Part of what you think are compression artifacts-- the thin layer of "wrong" pixels-- are actually key to the illusion. That being said, yes there are still some compression issues.
I love how the compression artifacts are acting like a magician's sleight of hand, obscuring the changes to the border of the circle that create the illusion.
> Part of what you think are compression artifacts
I know what are compression artefacts and what is part of the illusion, no need to explain that to me. I just wanted to see the less compressed version.
It's a nice effect and others might find your comment useful, I just wanted to say that there was no reason to address your explanation to me.

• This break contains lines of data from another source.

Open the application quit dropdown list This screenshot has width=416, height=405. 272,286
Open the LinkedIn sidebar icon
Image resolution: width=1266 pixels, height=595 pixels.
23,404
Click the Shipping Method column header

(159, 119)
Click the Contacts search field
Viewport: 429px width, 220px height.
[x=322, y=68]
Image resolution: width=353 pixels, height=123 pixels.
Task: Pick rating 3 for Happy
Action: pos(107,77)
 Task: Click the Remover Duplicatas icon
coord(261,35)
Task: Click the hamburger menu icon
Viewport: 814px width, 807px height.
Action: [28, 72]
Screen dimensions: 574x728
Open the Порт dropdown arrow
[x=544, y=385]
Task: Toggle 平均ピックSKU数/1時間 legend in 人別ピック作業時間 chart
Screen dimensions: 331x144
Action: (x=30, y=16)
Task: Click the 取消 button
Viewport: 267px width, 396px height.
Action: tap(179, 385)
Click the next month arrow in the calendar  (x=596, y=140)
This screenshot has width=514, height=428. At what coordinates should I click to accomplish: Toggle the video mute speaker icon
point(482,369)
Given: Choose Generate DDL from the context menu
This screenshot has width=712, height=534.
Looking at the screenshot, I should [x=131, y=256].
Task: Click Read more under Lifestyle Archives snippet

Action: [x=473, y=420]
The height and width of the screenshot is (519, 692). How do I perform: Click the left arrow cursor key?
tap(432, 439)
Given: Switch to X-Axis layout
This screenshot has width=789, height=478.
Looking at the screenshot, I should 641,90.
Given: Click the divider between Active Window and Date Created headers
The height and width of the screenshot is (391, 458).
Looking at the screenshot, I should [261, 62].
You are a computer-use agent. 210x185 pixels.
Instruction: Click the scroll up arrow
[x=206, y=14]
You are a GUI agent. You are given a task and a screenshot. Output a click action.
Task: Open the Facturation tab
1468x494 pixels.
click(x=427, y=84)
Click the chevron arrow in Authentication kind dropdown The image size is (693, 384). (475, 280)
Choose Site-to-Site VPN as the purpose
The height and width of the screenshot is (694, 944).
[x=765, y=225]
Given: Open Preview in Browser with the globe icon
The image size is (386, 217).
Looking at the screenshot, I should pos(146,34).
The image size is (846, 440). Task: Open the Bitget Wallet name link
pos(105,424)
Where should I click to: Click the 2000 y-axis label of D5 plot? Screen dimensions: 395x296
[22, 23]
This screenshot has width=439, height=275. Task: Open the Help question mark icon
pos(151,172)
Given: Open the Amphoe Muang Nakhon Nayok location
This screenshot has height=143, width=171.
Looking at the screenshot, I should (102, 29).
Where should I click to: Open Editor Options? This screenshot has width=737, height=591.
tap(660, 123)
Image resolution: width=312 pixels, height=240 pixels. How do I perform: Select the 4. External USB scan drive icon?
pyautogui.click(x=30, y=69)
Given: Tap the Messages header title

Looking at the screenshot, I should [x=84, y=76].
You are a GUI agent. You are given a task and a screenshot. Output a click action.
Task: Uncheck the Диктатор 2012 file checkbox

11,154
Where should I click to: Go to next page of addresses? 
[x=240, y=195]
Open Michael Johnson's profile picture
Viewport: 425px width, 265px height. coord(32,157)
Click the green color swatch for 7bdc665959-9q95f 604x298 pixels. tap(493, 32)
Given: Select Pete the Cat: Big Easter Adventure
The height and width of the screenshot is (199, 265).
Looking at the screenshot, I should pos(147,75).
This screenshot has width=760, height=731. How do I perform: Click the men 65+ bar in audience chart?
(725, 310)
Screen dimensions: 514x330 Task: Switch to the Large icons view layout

You downvoted me, why don’t you try for yourself? Keep them covered for a minute so you’re sure that your brain isn’t messing with you, then look again and you’ll see it.
Me too, and I'm pretty sure they actually do move. When I place something on my screen covering the arrows, I can see circles moving (since the shape of the gap between covering and edge of circle changes).
I consider a loss of a pixel on one side simultaneous with the addition of a pixel on the other side as "moving". Loss and addition here meaning "change in color"
When the outer edge of a part of the circle is trailing and the inner edge is ahead, the circle appears to move outwards; reverse this and it appears to move inwards. The parts where the circle appears to be moving up/down/left/right have one side set to the 'outwards' motion, the opposite side set to the 'inwards' motion, and the other sides in sync.
The human visual cortex has so, so many edge cases like this. It's wonderful!